Perhaps half of American Jews can trace their roots to Poland. Jews fleeing medieval oppression in the Rhineland and France were invited by Polish kings to settle empty eastern lands. In the 14th century, they were granted freedom of worship and other rights by Casimir the Great. Jewish learning flourished from the 16th century on; the Talmudic academies of Lublin were renowned all over Europe. Hasidism, based on the mystical 13th-century Kaballah from Spain, took root in the shtetls as Poland was partitioned in the 18th century. The highest achievements of Yiddish literature belonged to Polish writers of the 19th and 20th centuries like Yitzhak Peretz and Isaac Bashevis Singer.

And here was the center of the horror of the Holocaust. Ninety percent of Poland's 3 million Jews died during World War II, most of them at Auschwitz, a short drive from the old royal capital of Kraków. They were joined by Jews shipped from every other occupied country in Europe. Today, a visit to Auschwitz is the central experience for many Jewish Americans who go to Poland.

But there are indications that Poland is becoming more to Jews than a place to mourn. Kraków's ancient Jewish quarter, Kazimierz, has been revitalized by its role in the movie Schindler's List. There are new cafes and bookstores around the old Remuh synagogue and its adjacent cemetery, a tumult of crooked stones dating back to the 15th century.

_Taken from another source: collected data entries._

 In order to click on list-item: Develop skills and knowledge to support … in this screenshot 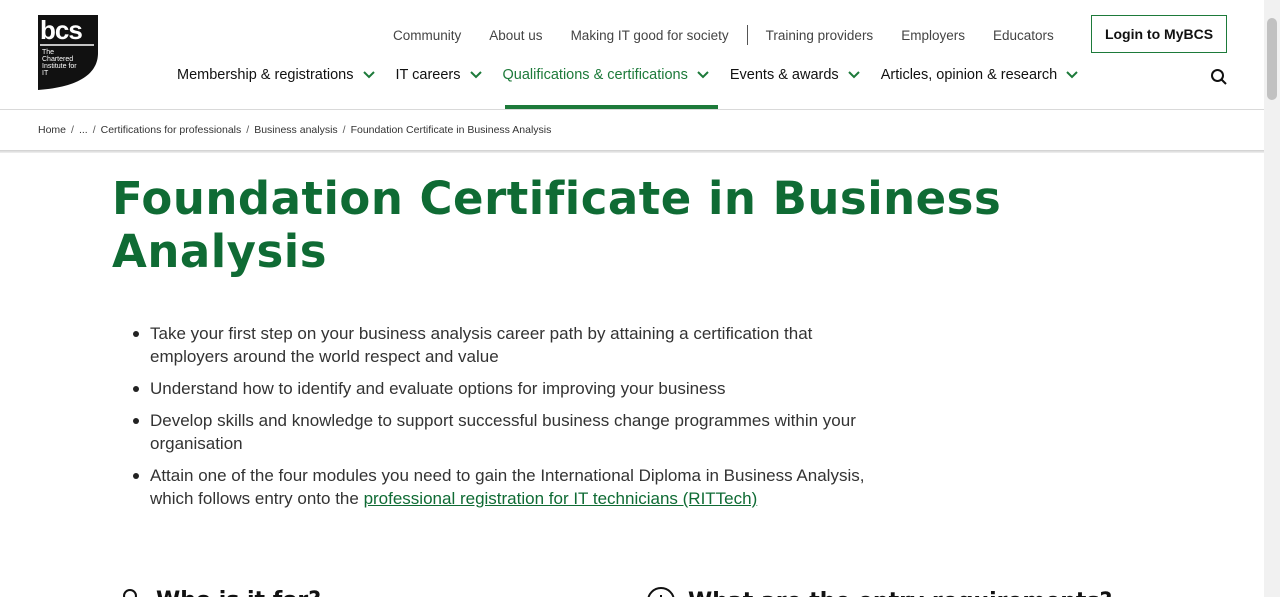, I will do `click(510, 432)`.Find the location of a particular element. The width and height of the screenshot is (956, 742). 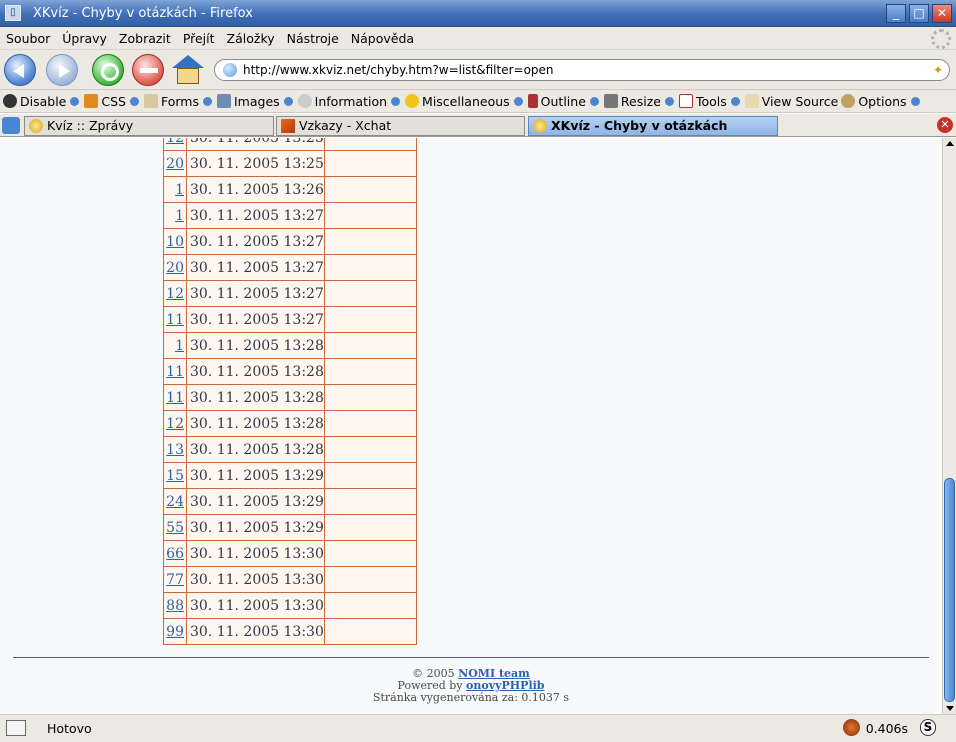

minimize-button: _ is located at coordinates (896, 14).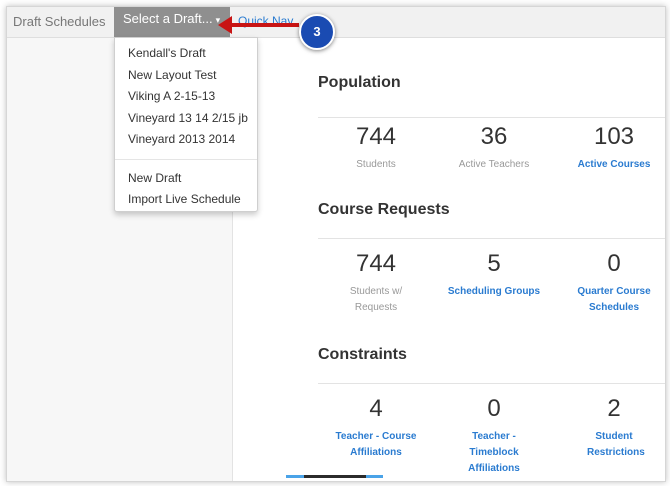  What do you see at coordinates (494, 264) in the screenshot?
I see `stat-value: 5` at bounding box center [494, 264].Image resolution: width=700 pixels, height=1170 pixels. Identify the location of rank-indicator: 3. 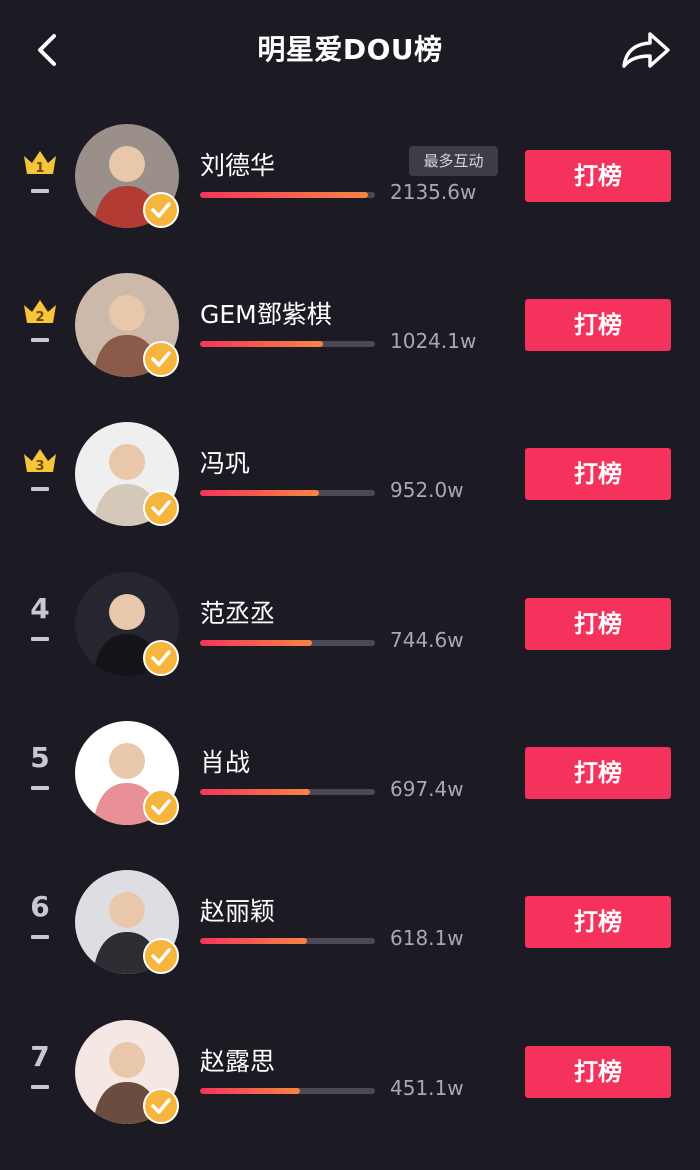
(40, 467).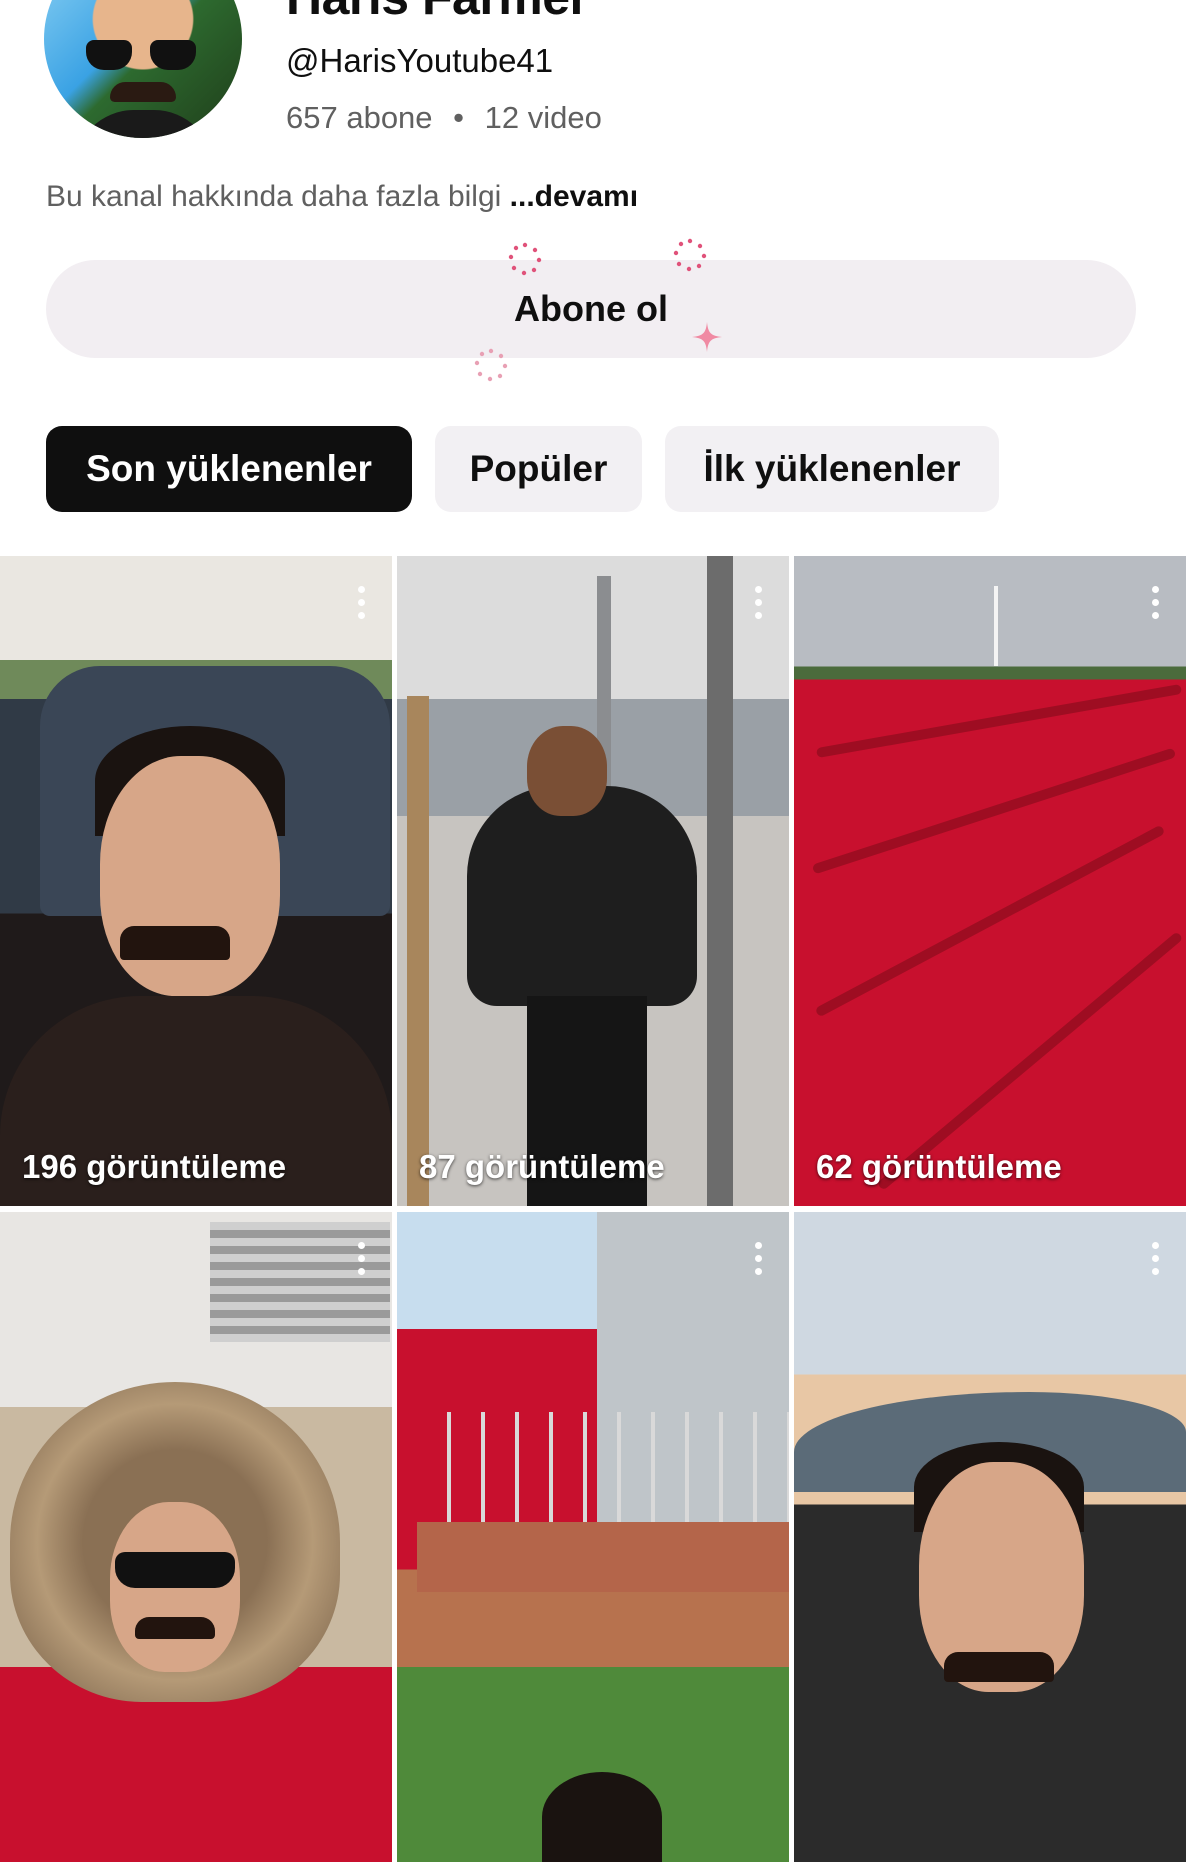  Describe the element at coordinates (360, 118) in the screenshot. I see `subscriber-count: 657 abone` at that location.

In Warsaw, at the site of the 1943 ghetto uprising (when Jewish youths living in underground tunnels held the Nazis off for weeks), there is a memorial sculpture in the middle of a post-war housing project. Only the No_yk synagogue survived the devestation; others have been restored. Downtown is the new Jewish Theater, at Plac Grzybowski 12/16, which presents Yiddish plays year-round.